While pundits and analysts dissected a myriad of angles regarding the ECB's proposal, one less-considered issue has been how, following the announcement of the plan on Thursday, it increasingly seemed that Spain was being given the short end of the stick, while Italy was being favored, by the announcement. Reuters

It's all somewhat worrying when financial items in much of the world's media refer to "ESM bailout funds" as if the European Stability Mechanism were already well established and operating in Luxembourg. Initially hoped to be up and running by July 2012 after a final draft was agreed by Eurozone leaders in Brussels on 02 February 2012, the ratification process, progressing fairly well up to the Netherland's Queen Beatrix granting Royal Assent on 05 July with formal endorsement on 13 July , has stalled for the time being.

This is not too good for country's such as Spain, most eager to see the former but temporary funding programme, the European Financial Stability Facility (EFSF) phased out and its supposed permanent replacement, the ESM in place. Spain has asked for funds from (a future) ESM to re-capitalise its banks which by some estimates at the European Central Bank (ECB) and Germany's Bundesbank, could amount to €100 billion.

The request was made at the European Summit in late June, where, in talks with other European leaders and Finance Ministers, Prime Minister Rajoy and his team agreed to limit the country's deficit to GDP ratio to 6.6 per cent in 2012, reducing to 4.5 per cent in 2013. Spain's National debt to GDP ratio was forecast to be 79.8 per cent for 2012 and 82.3 per cent for 2013 at the same meeting.

To meet these "obligations", the Government of Prime Minister Rajoy passed an austerity package last week totalling €65 billion.

Record list

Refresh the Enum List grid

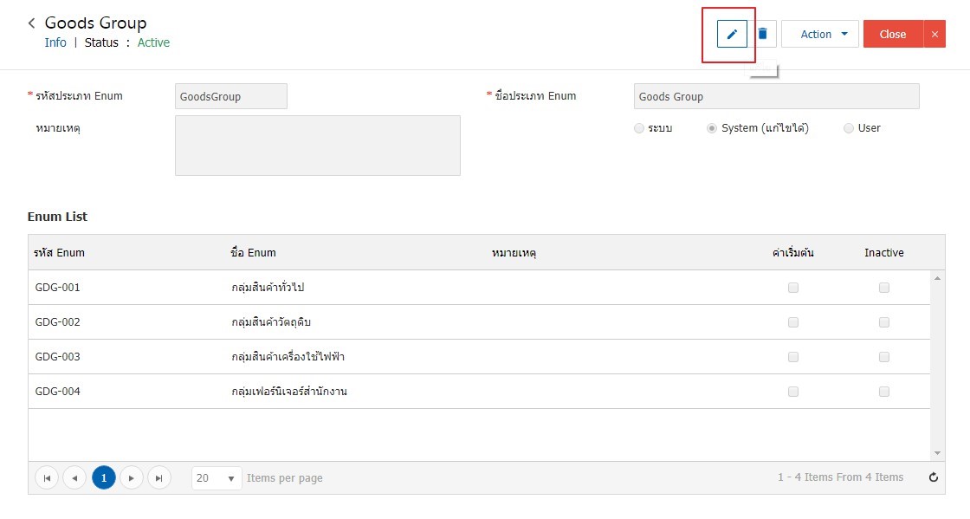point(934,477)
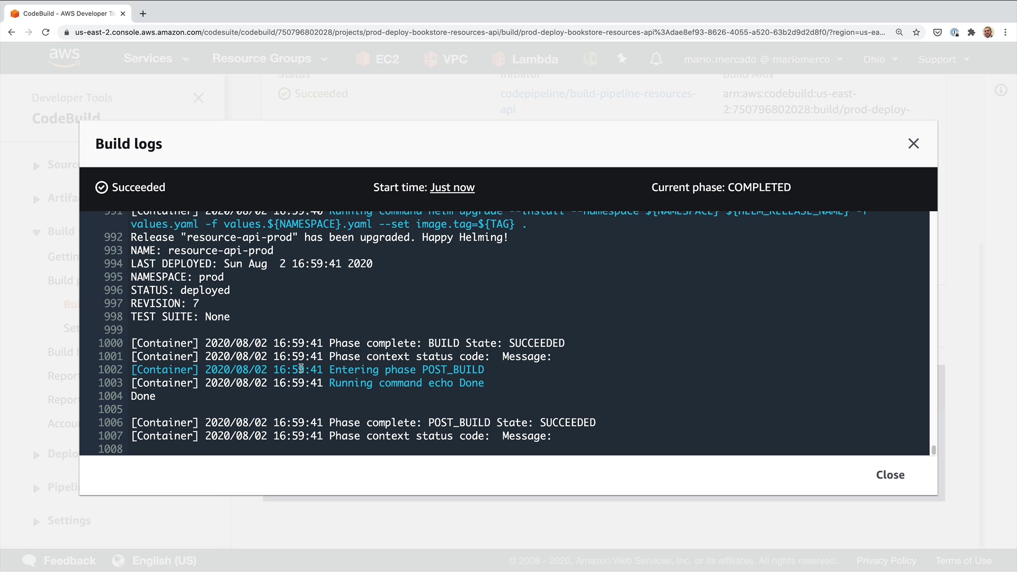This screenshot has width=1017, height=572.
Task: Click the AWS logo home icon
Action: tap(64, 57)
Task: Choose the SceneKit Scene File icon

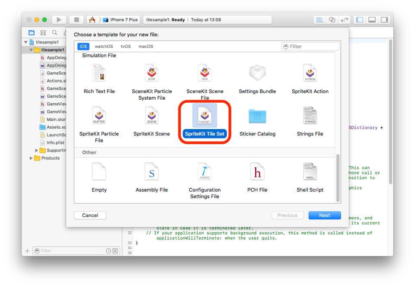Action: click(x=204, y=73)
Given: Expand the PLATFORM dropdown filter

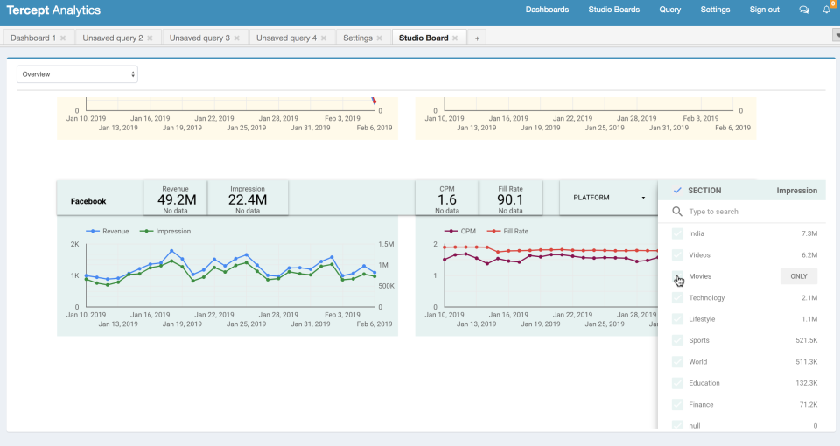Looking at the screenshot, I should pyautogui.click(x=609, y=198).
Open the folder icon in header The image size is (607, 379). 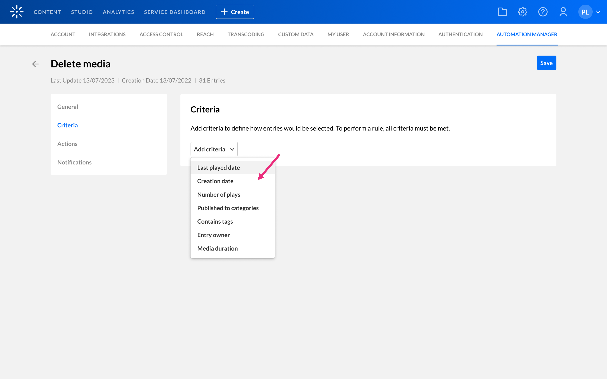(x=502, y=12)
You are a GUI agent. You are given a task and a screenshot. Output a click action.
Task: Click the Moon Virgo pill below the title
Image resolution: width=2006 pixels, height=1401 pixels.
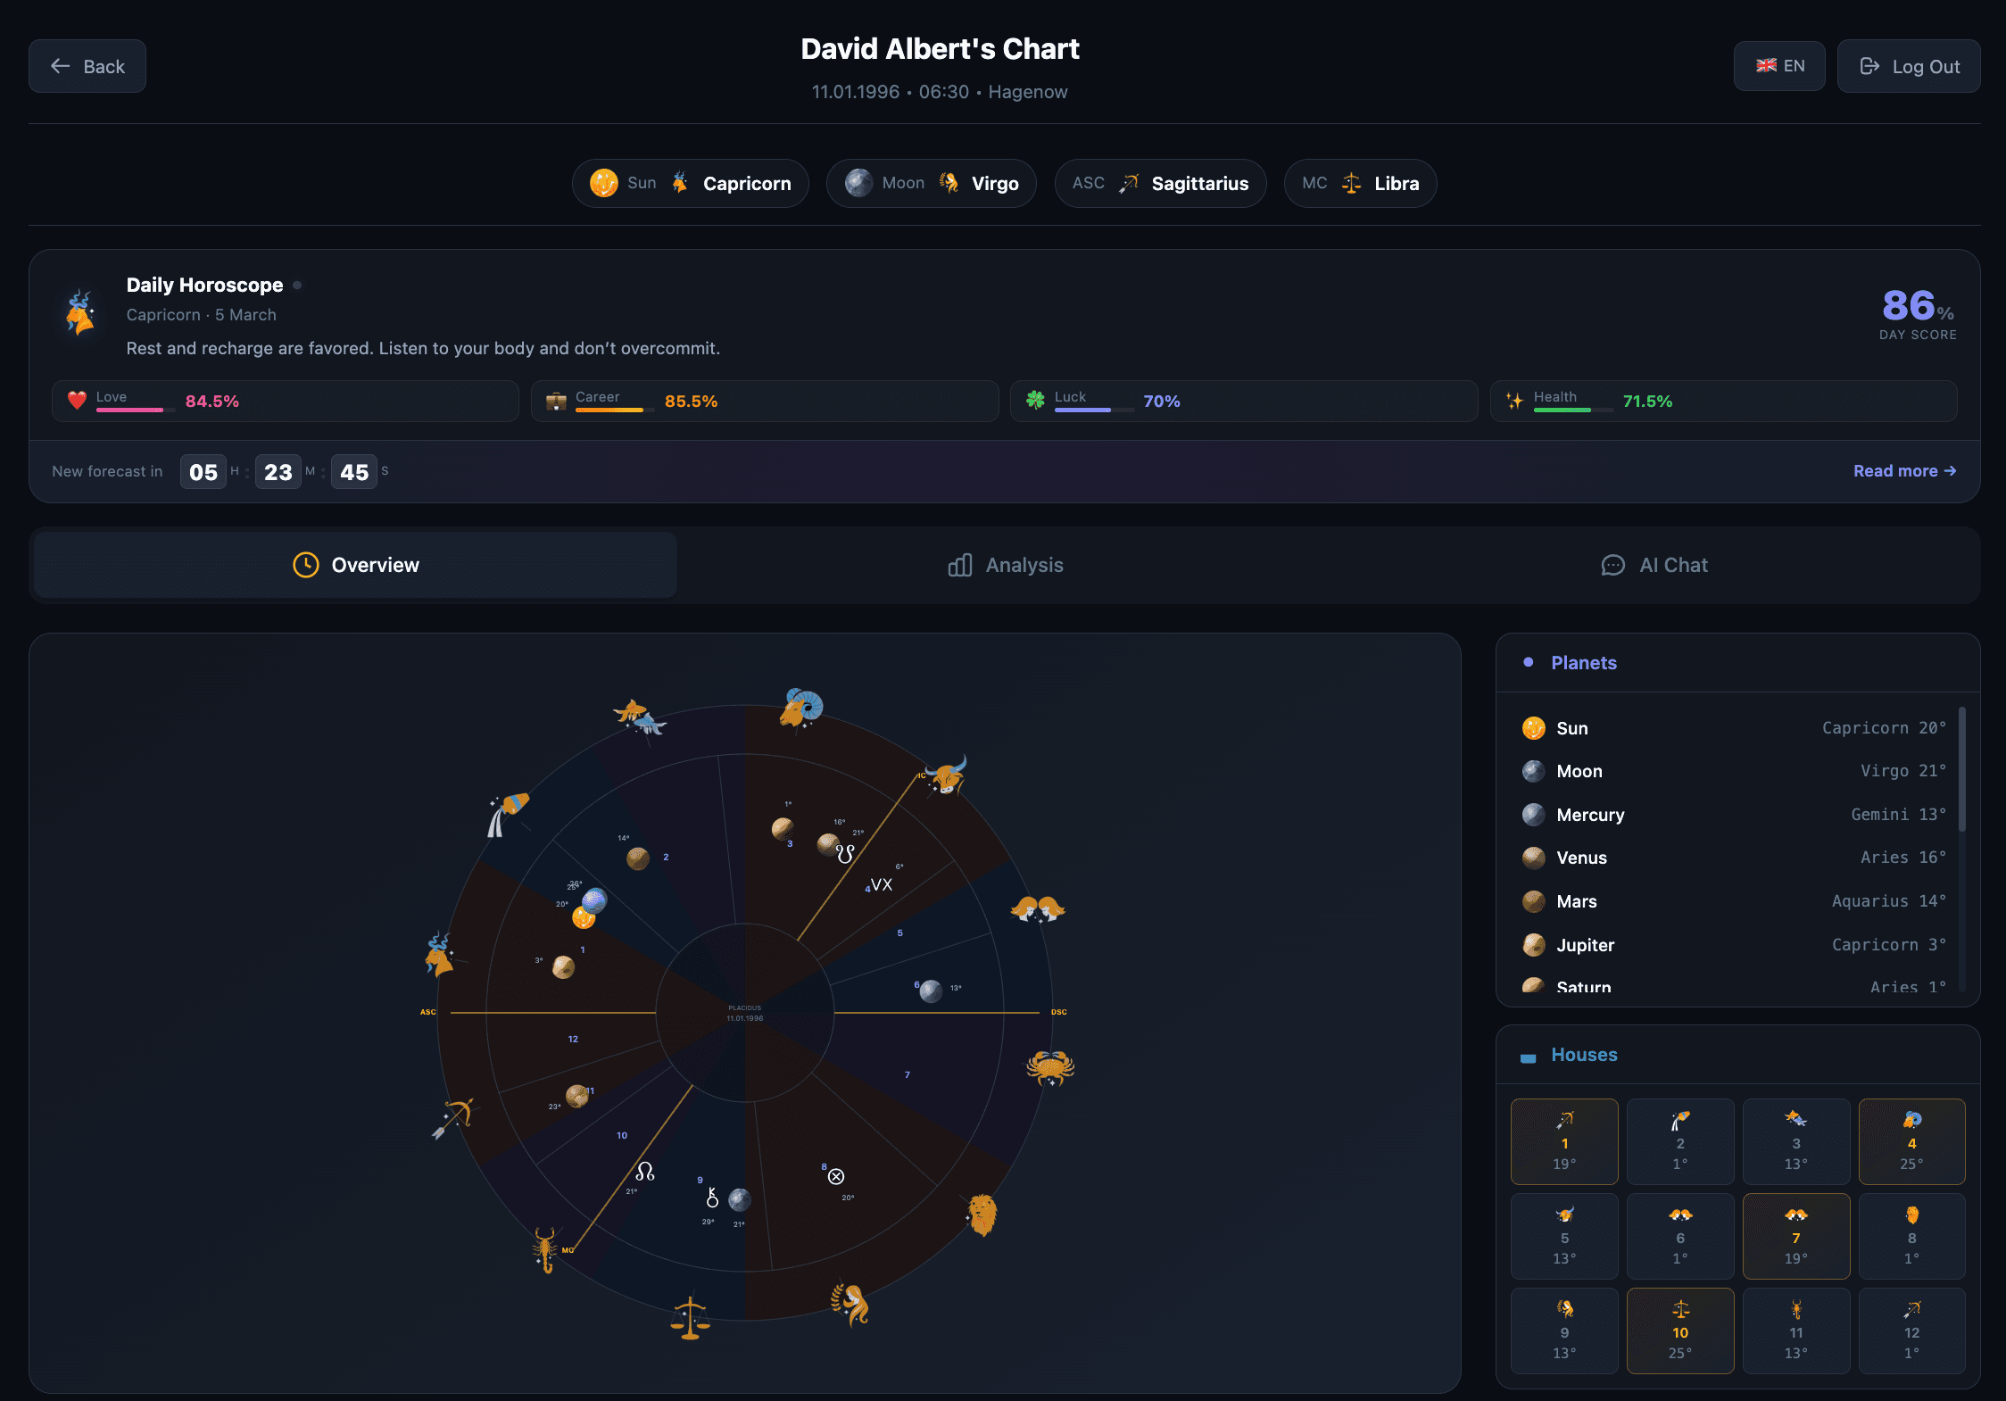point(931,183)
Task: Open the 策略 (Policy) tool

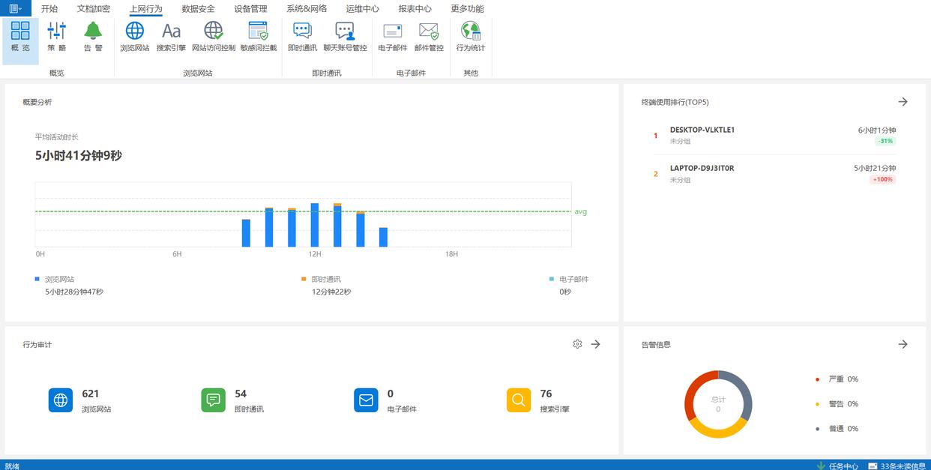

Work to complete
A - Can you retype the passage on Spain and the European Stability Mechanism, starting with "It's all somewhat" and going on through "the time being."?
B - In the passage on Spain and the European Stability Mechanism, what was the total of the austerity package that Prime Minister Rajoy's government passed?

Completed exercise
A -
It's all somewhat worrying when financial items in much of the world's media refer to "ESM bailout funds" as if the European Stability Mechanism were already well established and operating in Luxembourg. Initially hoped to be up and running by July 2012 after a final draft was agreed by Eurozone leaders in Brussels on 02 February 2012, the ratification process, progressing fairly well up to the Netherland's Queen Beatrix granting Royal Assent on 05 July with formal endorsement on 13 July , has stalled for the time being.

B - €65 billion.